After our black-cab tour Caitlyn and I decided to do the girly-thing and went shopping. (Obviously stopping at interesting and impressive buildings such as the City hall and Queens University -!!! A very VERY cool university!! Walking around in the city I got the idea that the north of Ireland might be slightly more developed in means of road works and buildings. I found the roads better and buildings were very well maintained. But then again, I was in the capital which might be completely different from the countryside.
Paddy wagon tour
On the Sunday we went on a Paddy wagon tour. Our tour-guide Troy took us to the Carrick – a – Rede rope bridge, Giants Causeway and Derry. Each one of them being very interesting places to visit. I imagined Carrick – a – Rede rope bridge to be much longer then it really was however, but it was fun to cross nonetheless. Giant’s Causeway was very cool too! I have studied the stories of Finn MacCool at Irish and Welsh literature so I already knew the story of the Giant’s causeway and it was cool to visit this historical place and look over to Scotland where Finn MacCool went to search his future wife. In Derry we could take part in a tour with Rory who took us around the major ‘landmarks’ that played a role during or after the troubles. Again, it was very impressing to see several murals and to hear about the story of Sunday (bloody Sunday) 30th January 1972. There were also a couple of Dutch tourists. It really is funny in way how you are able to recognise them instantly. Whilst walking around in Derry, which has so much important history, the Dutch guy says to his wife: “Och schatje kijk dan!!! Die wolken!!! Prachtig!!!” :S… of all things you could see in Derry.. the clouds are most impressive to you?!?

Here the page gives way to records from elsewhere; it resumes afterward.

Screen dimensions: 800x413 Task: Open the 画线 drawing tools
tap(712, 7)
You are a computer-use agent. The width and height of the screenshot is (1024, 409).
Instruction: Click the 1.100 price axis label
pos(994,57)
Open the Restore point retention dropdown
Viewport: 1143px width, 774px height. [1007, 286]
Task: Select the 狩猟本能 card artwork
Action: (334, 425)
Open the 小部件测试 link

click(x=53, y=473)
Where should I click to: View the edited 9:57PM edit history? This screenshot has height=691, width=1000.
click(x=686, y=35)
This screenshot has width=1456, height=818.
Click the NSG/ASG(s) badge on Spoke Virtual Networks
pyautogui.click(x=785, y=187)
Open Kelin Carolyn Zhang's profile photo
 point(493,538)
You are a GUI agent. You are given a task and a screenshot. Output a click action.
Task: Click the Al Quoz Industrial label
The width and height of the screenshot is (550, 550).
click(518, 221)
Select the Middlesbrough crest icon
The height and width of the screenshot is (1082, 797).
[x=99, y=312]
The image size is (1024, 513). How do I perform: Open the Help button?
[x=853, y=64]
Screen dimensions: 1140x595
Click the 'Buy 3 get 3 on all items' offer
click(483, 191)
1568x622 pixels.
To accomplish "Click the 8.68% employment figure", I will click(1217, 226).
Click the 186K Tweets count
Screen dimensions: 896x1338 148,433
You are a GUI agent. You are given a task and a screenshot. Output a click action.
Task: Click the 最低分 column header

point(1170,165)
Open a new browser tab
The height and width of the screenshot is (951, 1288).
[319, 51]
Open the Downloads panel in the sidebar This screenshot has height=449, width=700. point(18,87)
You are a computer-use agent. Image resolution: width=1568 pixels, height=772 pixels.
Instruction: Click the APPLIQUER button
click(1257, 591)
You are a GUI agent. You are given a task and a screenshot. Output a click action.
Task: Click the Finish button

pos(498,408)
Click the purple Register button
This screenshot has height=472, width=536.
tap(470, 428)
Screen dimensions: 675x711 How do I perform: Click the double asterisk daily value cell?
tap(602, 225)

Then it was Monday again and I went back to rainy Limerick. The time for me to start packing and cleaning the apartment. The time to start studying for my last exam on Friday. The time to say goodbye to good friends I’ve met here and the time to get prepared to go back home again.
This is the last night I’ll spent in Limerick as a student studying at ‘Mary I’ and I have to say I feel a bit sad to leave. I’m really excited to go home as well, but I’ve really grown to like Limerick and especially its surroundings and the people I’ve met here. So therefore I’d like to say:
Oíche mhaith Luimneach
Tá mé I ngrá leat!
12 mei 2011 21:47 | Door: D@vy
Tot morgen!!!! :D
Leuk om te lezen dat je het erg leuk hebt gehad de laatste week, maar het wordt toch echt weer tijd dat je thuis komt! :)
Tot over een kleine 20 uur!
13 mei 2011 11:04 | Door: John & Adriënne
Examen goed afgerond?
goede reis en tot straks!
John & Adriënne
16 mei 2011 13:37 | Door: Ons mam
Fijn dat je er weer bent. Ik ken je goed genoeg om te weten dat je dit voor geen goud had willen missen. Een ervaring rijker, en veel nieuwe vrienden wat wil je nog meer. Maar wij vinden het fijn dat we ( zolang het duurt dan) weer eens helemaal compleet zijn.